Barton Cylinder

The Barton Cylinder is a Sumerian creation myth, written on a clay cylinder in the mid to late 3rd millennium BCE, which is now in the University of Pennsylvania Museum of Archaeology and Anthropology. Joan Goodnick Westenholz suggests it dates to around 2400 BC (ED III).[1]

Description

The cylinder is inscribed with a Sumerian cuneiform mythological text, found at the site of Nippur in 1889 during excavations conducted by the University of Pennsylvania. The cylinder takes its name from George Barton, who was the first to publish a transcription and translation of the text in 1918 in "Miscellaneous Babylonian Inscriptions".[2] It is also referred to as University of Pennsylvania Museum of Archaeology and Anthropology, Catalogue of the Babylonian Section (CBS) number 8383. Samuel Noah Kramer referred to it as The Nippur Cylinder and suggested it may date as far back as 2500 BC.[3] The cylinder dates to the Old Babylonian period, but Falkenstein (1951) surmises that the composition was written in Archaic, pre-Ur III cuneiform, likely dating to the Akkad dynasty (c. 2300 BC).
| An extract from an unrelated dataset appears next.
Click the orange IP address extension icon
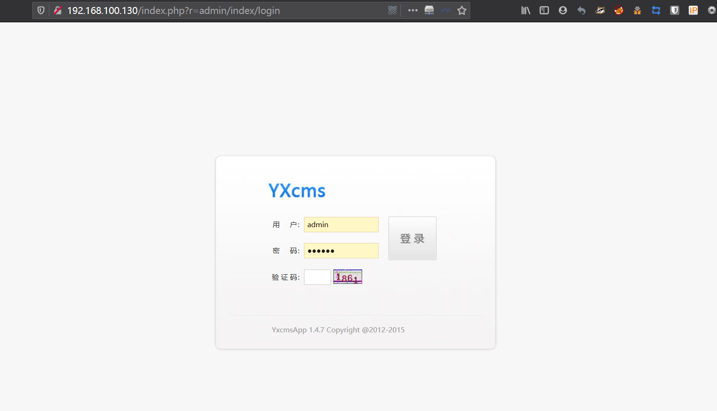The height and width of the screenshot is (411, 717). tap(693, 10)
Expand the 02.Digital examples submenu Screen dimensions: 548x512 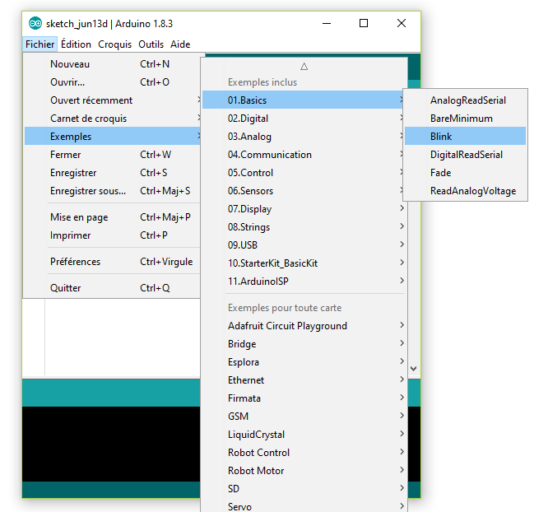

He concludes a non-written literary history that was characterised and repeated in future texts.[4] Jan van Dijk concurs with this suggestion that it is a copy of a far older story predating neo-Sumerian times.[5][6]

Content

The most recent edition was published by Bendt Alster and Aage Westenholz in 1994.[7] Jeremy Black calls the work "a beautiful example of Early Dynastic calligraphy" and discussed the text "where primeval cosmic events are imagined." Along with Peeter Espak, he notes that Nippur is pre-existing before creation when heaven and earth separated.[8] Nippur, he suggests is transfigured by the mythological events into both a "scene of a mythic drama" and a real place, indicating "the location becomes a metaphor."[9]

Black details the beginning of the myth: "Those days were indeed faraway days. Those nights were indeed faraway nights. Those years were indeed faraway years. The storm roared, the lights flashed. In the sacred area of Nibru (Nippur), the storm roared, the lights flashed. Heaven talked with Earth, Earth talked with Heaven."[9] The content of the text deals with Ninhursag, described by Bendt and Westenholz as the "older sister of Enlil." The first part of the myth deals with the description of the sanctuary of Nippur, detailing a sacred marriage between An and Ninhursag during which heaven and earth touch. Piotr Michalowski says that in the second part of the text "we learn that someone, perhaps Enki, made love to the mother goddess, Ninhursag, the sister of Enlil and planted the seed of seven (twins of) deities in her midst."[10]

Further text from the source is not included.